Генерал изобразил улыбку висельника.
— Когда их привезли, их было пятьдесят два. Вчера оставалось меньше двадцати девяти. Сейчас, наверное, еще меньше.
— Две тысячи пятьсот футов? — переспросила Дженьюэри. — То есть почти у самой поверхности. Это — набег?
— Да нет. Скорее всего, переселенцы. В основном женщины и дети.
— Что они там делали?
— Понятия не имею. Общаться с ними не получается. Наши лингвисты и суперкомпьютеры работают изо всех сил, но, возможно, то, чем пользуются хейдлы, вовсе не язык. Пока что мы получаем какую-то тарабарщину. Система знаков. Ничего информативного. Командир патруля сказал, что они явно направлялись к поверхности. Почти не вооруженные. Похоже, они что-то искали. Или кого-то.
Члены «Беовульфа» молчали. Только посылали друг другу вопросительные взгляды. А что, если этого хейдла, который пробирается по покрытой инеем траве стадиона, послали сюда с той же, что у них, целью — найти Сатану? Что, если заблудшее племя и вправду искало своего пропавшего вождя… на поверхности?
Последнюю неделю они обсуждали некую теорию, представлявшуюся довольно правдоподобной. Это была теория Гольта и Мустафы, и заключалась она в том, что его сатанинское величество изредка делает вылазки на поверхность, изучая человечество на протяжении веков. Изображения — большей частью вырезанные в камне — и устное творчество народов мира дают замечательно схожие портреты этого персонажа.

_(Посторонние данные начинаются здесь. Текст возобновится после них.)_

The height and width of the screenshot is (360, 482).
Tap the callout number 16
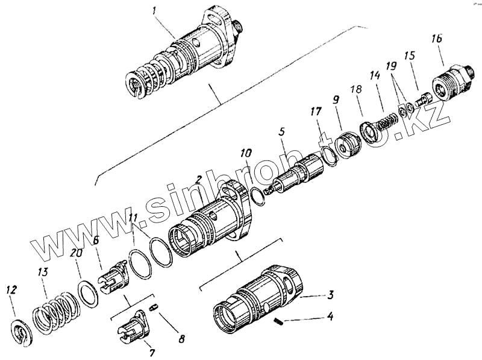coord(436,39)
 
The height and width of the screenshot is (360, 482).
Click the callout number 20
coord(76,254)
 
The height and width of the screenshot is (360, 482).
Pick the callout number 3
coord(330,295)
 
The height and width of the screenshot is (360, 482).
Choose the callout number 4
coord(330,315)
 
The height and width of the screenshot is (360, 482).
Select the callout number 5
coord(281,131)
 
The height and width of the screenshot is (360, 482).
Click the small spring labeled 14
coord(383,121)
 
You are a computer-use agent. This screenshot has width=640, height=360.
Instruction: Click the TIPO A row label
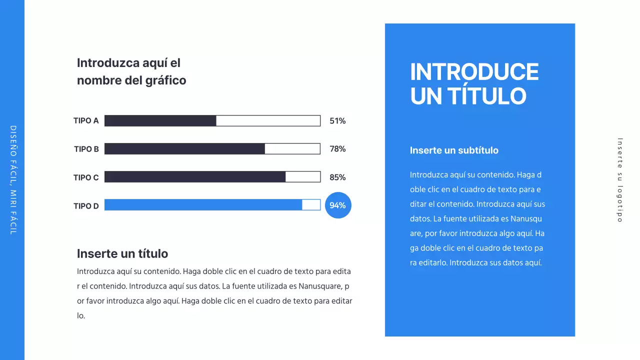(86, 120)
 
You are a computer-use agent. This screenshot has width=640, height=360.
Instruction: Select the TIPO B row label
(86, 149)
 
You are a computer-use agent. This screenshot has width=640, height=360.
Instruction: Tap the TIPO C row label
(86, 178)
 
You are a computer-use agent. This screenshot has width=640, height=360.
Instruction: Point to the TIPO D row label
(86, 206)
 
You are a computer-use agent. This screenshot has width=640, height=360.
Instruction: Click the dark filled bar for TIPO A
(160, 120)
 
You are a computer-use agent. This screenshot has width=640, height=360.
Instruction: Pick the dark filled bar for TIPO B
(184, 149)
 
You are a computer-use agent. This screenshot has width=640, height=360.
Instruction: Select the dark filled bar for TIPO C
(195, 177)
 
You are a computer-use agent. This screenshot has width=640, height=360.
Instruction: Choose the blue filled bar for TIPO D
(203, 205)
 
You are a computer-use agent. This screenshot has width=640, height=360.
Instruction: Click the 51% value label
(338, 120)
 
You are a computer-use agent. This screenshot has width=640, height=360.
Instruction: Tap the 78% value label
(338, 149)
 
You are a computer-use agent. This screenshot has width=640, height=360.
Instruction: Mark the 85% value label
(338, 178)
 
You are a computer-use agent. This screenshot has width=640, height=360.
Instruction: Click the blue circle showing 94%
(338, 206)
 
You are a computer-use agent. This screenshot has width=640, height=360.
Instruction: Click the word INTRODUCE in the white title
(474, 72)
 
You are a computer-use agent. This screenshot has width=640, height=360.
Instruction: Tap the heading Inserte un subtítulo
(454, 150)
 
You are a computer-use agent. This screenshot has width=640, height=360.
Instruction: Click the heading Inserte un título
(122, 254)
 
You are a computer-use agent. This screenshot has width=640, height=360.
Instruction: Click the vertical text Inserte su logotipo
(620, 180)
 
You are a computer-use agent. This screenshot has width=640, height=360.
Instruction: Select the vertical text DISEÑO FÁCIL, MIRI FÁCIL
(14, 180)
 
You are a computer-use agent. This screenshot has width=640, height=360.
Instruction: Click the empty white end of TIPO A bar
(268, 120)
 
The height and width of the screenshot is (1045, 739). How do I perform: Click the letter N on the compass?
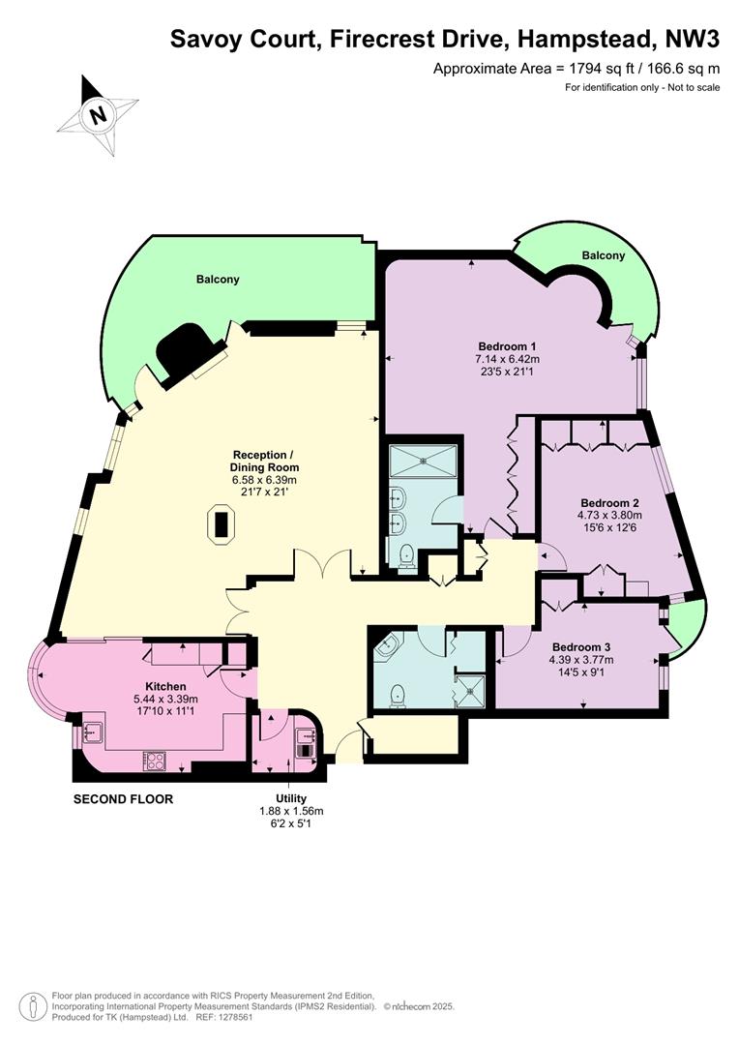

Он приходит и уходит. Возникает ниоткуда и неожиданно исчезает. Он может быть обольстительным или жестоким. Он живет обманом и притворством. Он умен, изобретателен и неутомим.

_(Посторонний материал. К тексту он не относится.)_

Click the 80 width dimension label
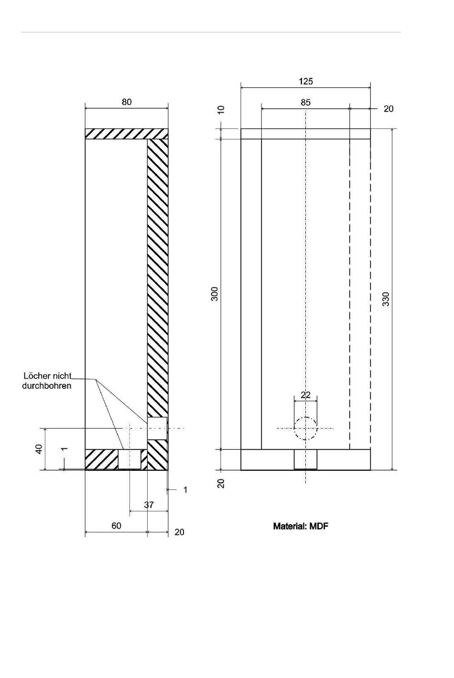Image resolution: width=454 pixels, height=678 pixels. point(127,102)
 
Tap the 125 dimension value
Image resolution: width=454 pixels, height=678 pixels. point(305,82)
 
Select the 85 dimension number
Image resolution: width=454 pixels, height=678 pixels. point(305,103)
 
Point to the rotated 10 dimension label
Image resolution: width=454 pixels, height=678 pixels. point(221,109)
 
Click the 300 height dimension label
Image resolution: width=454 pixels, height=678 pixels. point(215,294)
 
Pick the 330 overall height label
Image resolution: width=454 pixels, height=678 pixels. point(386,299)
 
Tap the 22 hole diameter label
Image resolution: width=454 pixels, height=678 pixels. point(305,395)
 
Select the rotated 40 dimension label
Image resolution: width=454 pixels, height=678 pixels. point(39,449)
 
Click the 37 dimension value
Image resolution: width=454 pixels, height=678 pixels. point(149,505)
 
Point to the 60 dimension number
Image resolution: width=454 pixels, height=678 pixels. point(116,525)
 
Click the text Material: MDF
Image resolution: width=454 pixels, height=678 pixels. point(301,526)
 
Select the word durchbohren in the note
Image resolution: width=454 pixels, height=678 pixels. point(47,386)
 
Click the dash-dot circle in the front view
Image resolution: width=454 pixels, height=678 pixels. point(305,417)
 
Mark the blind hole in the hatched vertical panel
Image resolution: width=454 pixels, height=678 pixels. point(157,428)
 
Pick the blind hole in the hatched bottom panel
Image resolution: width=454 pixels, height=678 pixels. point(130,459)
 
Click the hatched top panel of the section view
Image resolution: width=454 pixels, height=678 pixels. point(127,134)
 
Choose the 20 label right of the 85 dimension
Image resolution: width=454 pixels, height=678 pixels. point(389,109)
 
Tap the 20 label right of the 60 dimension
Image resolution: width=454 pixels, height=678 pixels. point(179,532)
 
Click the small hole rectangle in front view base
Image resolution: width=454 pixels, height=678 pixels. point(305,459)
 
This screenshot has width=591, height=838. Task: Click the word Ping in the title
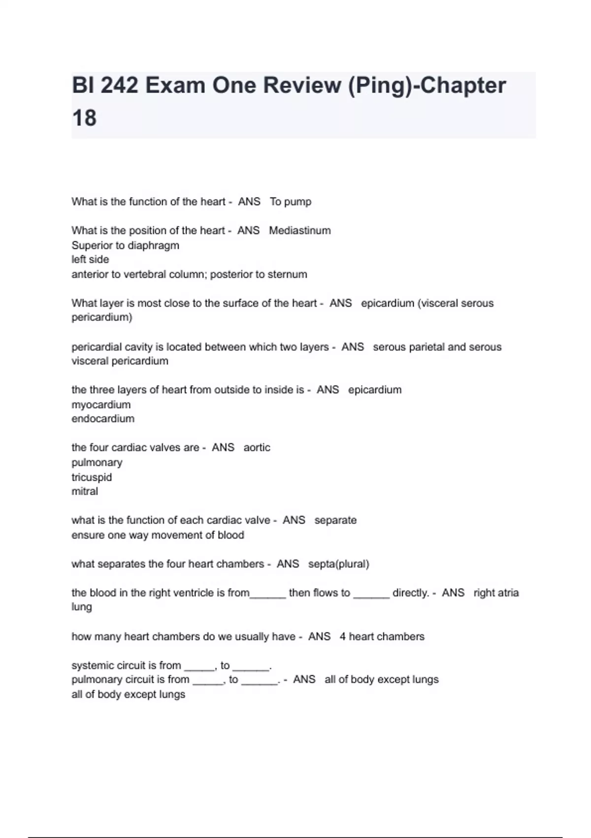379,86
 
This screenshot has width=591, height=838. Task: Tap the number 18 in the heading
84,118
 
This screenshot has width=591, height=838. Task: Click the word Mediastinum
299,230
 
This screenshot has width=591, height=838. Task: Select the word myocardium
101,405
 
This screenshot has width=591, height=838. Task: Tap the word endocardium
103,419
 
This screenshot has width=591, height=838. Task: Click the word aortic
257,448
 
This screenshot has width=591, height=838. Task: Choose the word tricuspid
92,477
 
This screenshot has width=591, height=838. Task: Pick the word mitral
85,491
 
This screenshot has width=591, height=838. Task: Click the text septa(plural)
338,564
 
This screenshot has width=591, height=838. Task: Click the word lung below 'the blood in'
82,607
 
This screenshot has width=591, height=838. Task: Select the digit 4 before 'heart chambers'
342,636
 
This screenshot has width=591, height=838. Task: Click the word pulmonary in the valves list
97,462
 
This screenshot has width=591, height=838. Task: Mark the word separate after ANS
335,520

Гольт и Мустафа разработали свою теорию, когда были в Египте. С тех пор они вели по телефону осторожную кампанию, убеждая своих товарищей, что настоящий Сатана вряд ли прячется в какой-нибудь темной дыре подземья; гораздо вероятнее, что он изучает своего врага изнутри. Они утверждали, что исторический Сатана может проводить половину времени внизу, среди хейдлов, половину среди людей. Но тогда возникают другие вопросы. Является ли, например, Сатана неизменным на протяжении веков, то есть неумирающим, бессмертным существом? Или же он — сохраняющие преемственность поколения исследователей? Или династия правителей? Если Сатана бывает среди людей, вполне вероятно, что он похож на человека. Быть может, как и предположил де л'Орме, именно он изображен на Туринской плащанице. Если так, то как он выглядит теперь? И если правда, что он бывает среди людей, то какую надевает личину? Нищий, вор, тиран? Или — ученый, солдат, биржевой маклер?